### [Work task]
Copy every one of the following entries word for word, changing no character.

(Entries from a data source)
########################################
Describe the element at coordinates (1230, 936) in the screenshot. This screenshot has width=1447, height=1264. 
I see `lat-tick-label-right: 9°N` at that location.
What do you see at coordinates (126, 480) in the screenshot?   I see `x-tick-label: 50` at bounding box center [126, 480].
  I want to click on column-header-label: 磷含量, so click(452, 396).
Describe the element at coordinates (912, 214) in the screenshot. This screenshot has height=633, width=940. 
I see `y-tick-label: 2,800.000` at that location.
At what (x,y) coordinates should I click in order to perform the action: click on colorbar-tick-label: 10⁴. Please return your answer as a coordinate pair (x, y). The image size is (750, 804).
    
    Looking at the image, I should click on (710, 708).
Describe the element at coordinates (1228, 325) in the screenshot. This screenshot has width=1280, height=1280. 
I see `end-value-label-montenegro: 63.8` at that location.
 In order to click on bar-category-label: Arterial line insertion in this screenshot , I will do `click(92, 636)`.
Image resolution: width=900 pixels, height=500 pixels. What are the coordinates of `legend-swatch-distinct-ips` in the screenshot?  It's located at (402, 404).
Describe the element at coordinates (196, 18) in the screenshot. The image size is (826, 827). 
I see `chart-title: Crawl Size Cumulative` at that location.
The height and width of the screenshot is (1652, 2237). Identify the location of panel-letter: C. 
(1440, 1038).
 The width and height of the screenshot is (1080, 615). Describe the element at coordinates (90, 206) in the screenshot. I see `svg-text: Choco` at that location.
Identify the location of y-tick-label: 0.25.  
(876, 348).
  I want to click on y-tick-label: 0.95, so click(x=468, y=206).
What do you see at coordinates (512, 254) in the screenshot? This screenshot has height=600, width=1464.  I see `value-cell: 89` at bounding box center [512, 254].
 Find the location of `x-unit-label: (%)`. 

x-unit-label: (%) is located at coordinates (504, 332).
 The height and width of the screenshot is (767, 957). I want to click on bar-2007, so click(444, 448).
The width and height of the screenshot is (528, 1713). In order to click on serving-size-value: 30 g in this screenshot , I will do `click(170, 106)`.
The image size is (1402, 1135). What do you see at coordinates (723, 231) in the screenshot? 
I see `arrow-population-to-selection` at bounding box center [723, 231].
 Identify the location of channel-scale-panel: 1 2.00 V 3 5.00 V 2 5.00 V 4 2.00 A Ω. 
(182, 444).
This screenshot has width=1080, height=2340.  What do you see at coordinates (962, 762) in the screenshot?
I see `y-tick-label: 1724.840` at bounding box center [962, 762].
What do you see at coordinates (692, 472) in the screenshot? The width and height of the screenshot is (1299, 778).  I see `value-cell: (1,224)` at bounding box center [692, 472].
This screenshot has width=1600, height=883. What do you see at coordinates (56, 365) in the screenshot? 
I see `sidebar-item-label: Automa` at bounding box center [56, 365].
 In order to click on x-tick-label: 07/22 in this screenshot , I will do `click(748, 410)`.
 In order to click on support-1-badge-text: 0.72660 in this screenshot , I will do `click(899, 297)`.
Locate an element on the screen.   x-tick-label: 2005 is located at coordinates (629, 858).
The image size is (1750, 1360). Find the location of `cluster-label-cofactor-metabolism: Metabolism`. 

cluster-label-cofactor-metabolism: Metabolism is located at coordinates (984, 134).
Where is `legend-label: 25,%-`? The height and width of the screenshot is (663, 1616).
########################################
### [Result of this task]
Describe the element at coordinates (1230, 936) in the screenshot. This screenshot has width=1447, height=1264. 
I see `lat-tick-label-right: 9°N` at that location.
What do you see at coordinates (126, 480) in the screenshot?   I see `x-tick-label: 50` at bounding box center [126, 480].
  I want to click on column-header-label: 磷含量, so click(452, 396).
Describe the element at coordinates (912, 214) in the screenshot. This screenshot has height=633, width=940. 
I see `y-tick-label: 2,800.000` at that location.
At what (x,y) coordinates should I click in order to perform the action: click on colorbar-tick-label: 10⁴. Please return your answer as a coordinate pair (x, y). The image size is (750, 804).
    
    Looking at the image, I should click on (710, 708).
Describe the element at coordinates (1228, 325) in the screenshot. This screenshot has width=1280, height=1280. 
I see `end-value-label-montenegro: 63.8` at that location.
 In order to click on bar-category-label: Arterial line insertion in this screenshot , I will do `click(92, 636)`.
Image resolution: width=900 pixels, height=500 pixels. What are the coordinates of `legend-swatch-distinct-ips` in the screenshot?  It's located at (402, 404).
Describe the element at coordinates (196, 18) in the screenshot. The image size is (826, 827). 
I see `chart-title: Crawl Size Cumulative` at that location.
The height and width of the screenshot is (1652, 2237). Identify the location of panel-letter: C. 
(1440, 1038).
 The width and height of the screenshot is (1080, 615). Describe the element at coordinates (90, 206) in the screenshot. I see `svg-text: Choco` at that location.
Identify the location of y-tick-label: 0.25.  
(876, 348).
  I want to click on y-tick-label: 0.95, so click(x=468, y=206).
What do you see at coordinates (512, 254) in the screenshot? This screenshot has height=600, width=1464.  I see `value-cell: 89` at bounding box center [512, 254].
 Find the location of `x-unit-label: (%)`. 

x-unit-label: (%) is located at coordinates (504, 332).
 The height and width of the screenshot is (767, 957). I want to click on bar-2007, so click(444, 448).
The width and height of the screenshot is (528, 1713). In order to click on serving-size-value: 30 g in this screenshot , I will do `click(170, 106)`.
The image size is (1402, 1135). What do you see at coordinates (723, 231) in the screenshot? 
I see `arrow-population-to-selection` at bounding box center [723, 231].
 Identify the location of channel-scale-panel: 1 2.00 V 3 5.00 V 2 5.00 V 4 2.00 A Ω. 
(182, 444).
This screenshot has width=1080, height=2340.  What do you see at coordinates (962, 762) in the screenshot?
I see `y-tick-label: 1724.840` at bounding box center [962, 762].
What do you see at coordinates (692, 472) in the screenshot? The width and height of the screenshot is (1299, 778).  I see `value-cell: (1,224)` at bounding box center [692, 472].
This screenshot has width=1600, height=883. What do you see at coordinates (56, 365) in the screenshot? 
I see `sidebar-item-label: Automa` at bounding box center [56, 365].
 In order to click on x-tick-label: 07/22 in this screenshot , I will do `click(748, 410)`.
 In order to click on support-1-badge-text: 0.72660 in this screenshot , I will do `click(899, 297)`.
Locate an element on the screen.   x-tick-label: 2005 is located at coordinates (629, 858).
The image size is (1750, 1360). Find the location of `cluster-label-cofactor-metabolism: Metabolism`. 

cluster-label-cofactor-metabolism: Metabolism is located at coordinates (984, 134).
Where is `legend-label: 25,%-`? The height and width of the screenshot is (663, 1616).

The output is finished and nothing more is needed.